Our histological findings suggest that saponified and calcified appendices epiploicae form the yellow central part and gradual deposition of peritoneal serum around it form the outer white layer, hence giving the appearance of a boiled hen's egg.
Pre-operative diagnosis of these lesions is difficult, because most of the time these lesions are asymptomatic and found during routine exploration of the abdomen for some other pathology.
The most common form of presentation in symptomatic patients is causing intestinal obstruction, as in this case. If a patient presents with features of intestinal obstruction and X-ray films shows a calcified lesion in the abdomen, which moves with a change in position of the patient, there should be a high index of suspicion for diagnosis of a giant loose peritoneal body. Additional tests which can be done to diagnose peritoneal mice are CT and MRI scans, which can be useful for differentiating these from other lesions. However, it is very difficult to differentiate between these loose bodies and other abdominal benign lesions with calcification, like granuloma or tuberculosis.

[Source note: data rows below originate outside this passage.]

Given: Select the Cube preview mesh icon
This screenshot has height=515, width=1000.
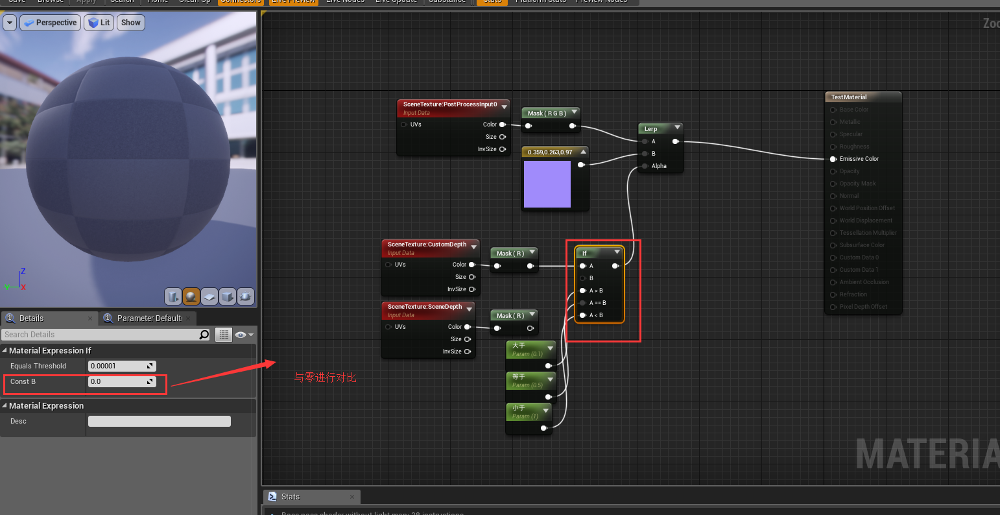Looking at the screenshot, I should pos(228,296).
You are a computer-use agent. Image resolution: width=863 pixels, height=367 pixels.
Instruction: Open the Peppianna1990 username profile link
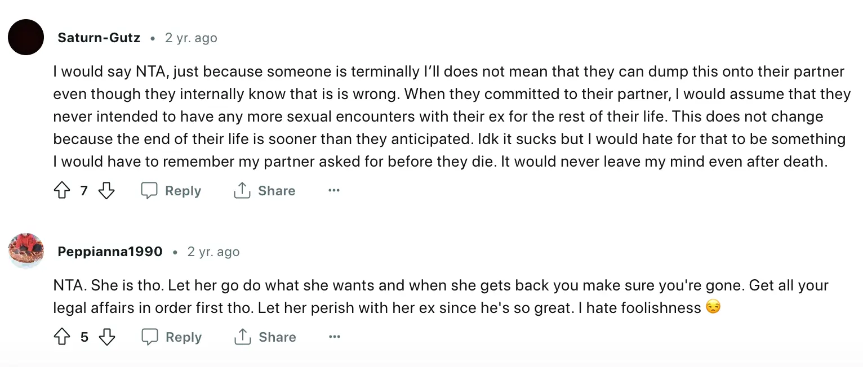[x=110, y=252]
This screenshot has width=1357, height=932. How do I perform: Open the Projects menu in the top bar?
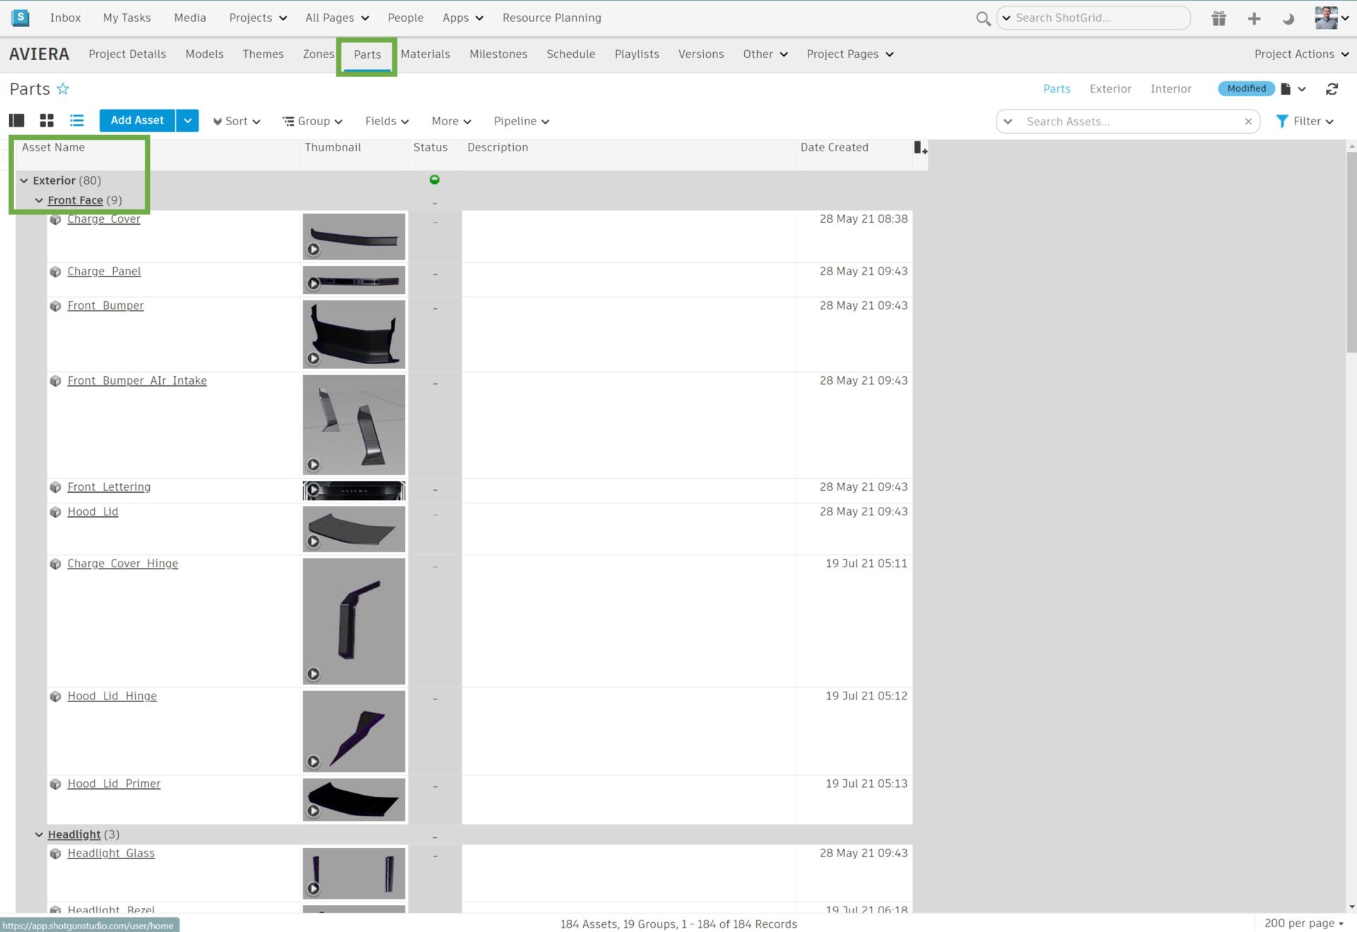coord(257,18)
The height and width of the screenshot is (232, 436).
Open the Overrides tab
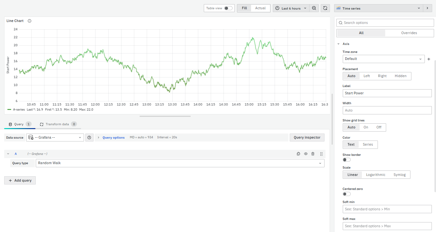click(x=409, y=33)
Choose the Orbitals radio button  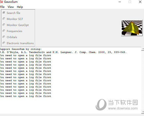(4, 37)
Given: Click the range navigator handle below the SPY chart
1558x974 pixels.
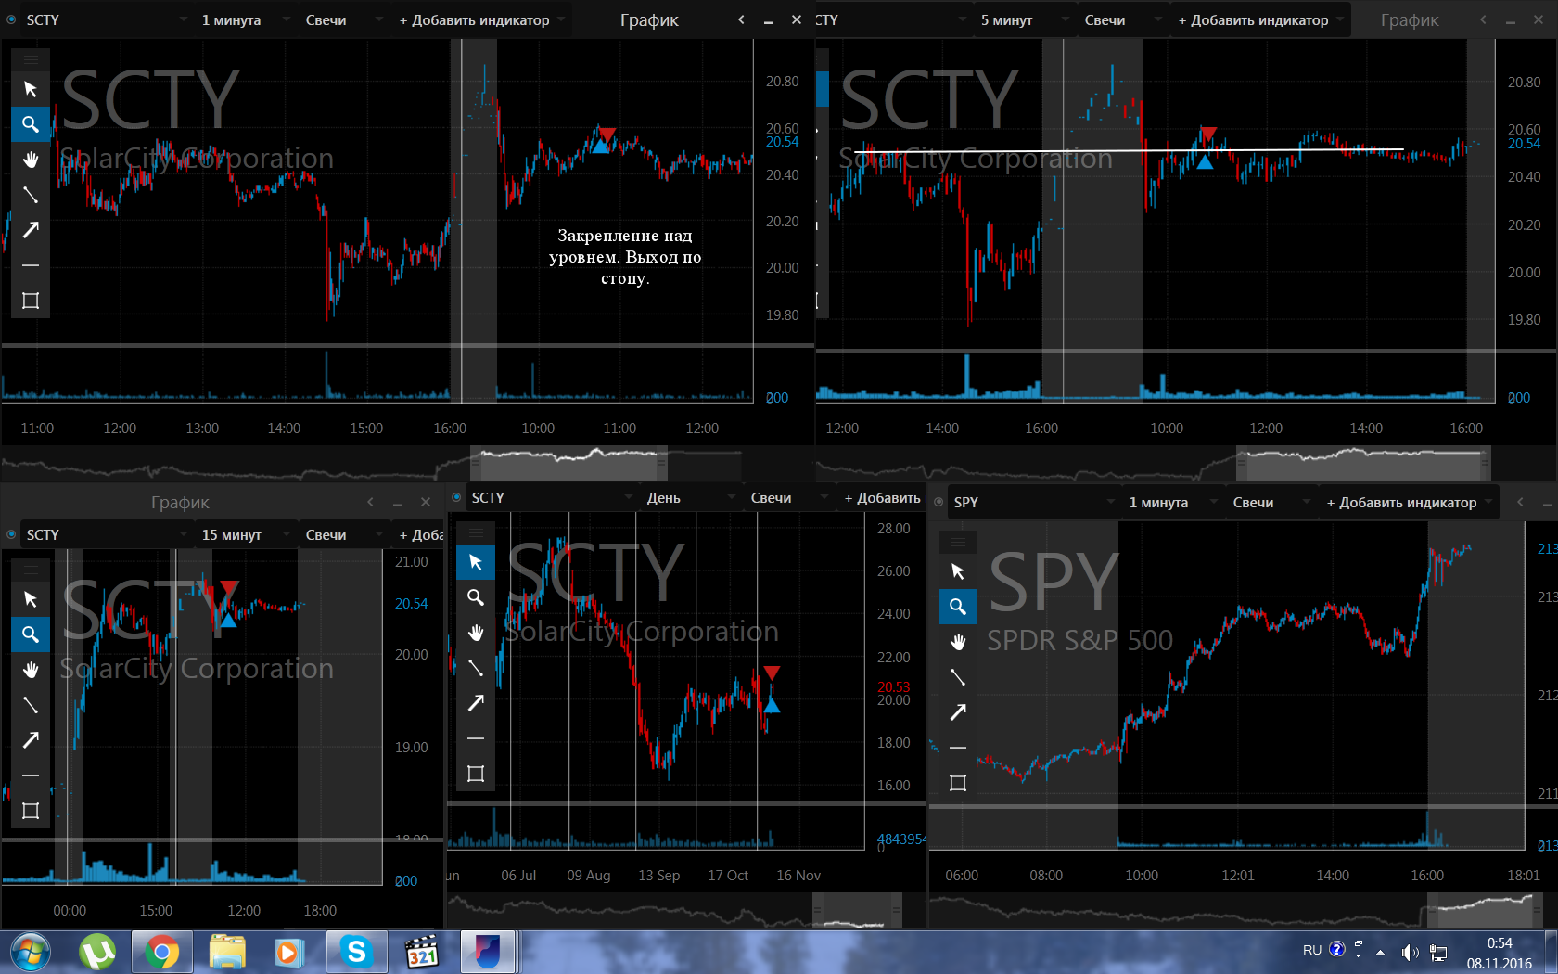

In our case, because the patient presented with acute intestinal obstruction and an X-ray of his abdomen only showed multiple air-fluid levels and no calcified lesions, our patient was directly taken up for an urgent laparotomy without waiting for CT or MRI scans.
Peritoneal loose bodies are rare and, in most of the cases, small in size. However, giant loose bodies are very rare and only a few cases have been reported in the literature. The current hypothesis on their development is uncertain.
Pre-operative diagnosis of these lesions is difficult and a high index of suspicion should be kept in any symptomatic patient with a mobile lesion in the abdomen or a calcified lesion in the pelvis on X-ray.
No specific treatment is required in asymptomatic patients, however if these entities become associated with complications like intestinal obstruction, or if there is an abdominal mass of obscure origin, or when diagnosis is in doubt, then exploration is required.
Written informed consent for publication could not be obtained despite all reasonable attempts. Every effort has been made to protect the identity of our patient and there is no reason to believe that our patient would object to publication.
The authors declare that they have no competing interests.
AS assisted in the operation, contributed to manuscript conception, research, acquisition of data, drafting and writing of the manuscript as well as pre-operative and post-operative management of the patient. AJ carried out the histopathological evaluation and critically review of the manuscript. KKM carried out the critical review and revision of the manuscript. SV carried out the operation and contributed to the critical review of the manuscript. All authors read and approved the final manuscript.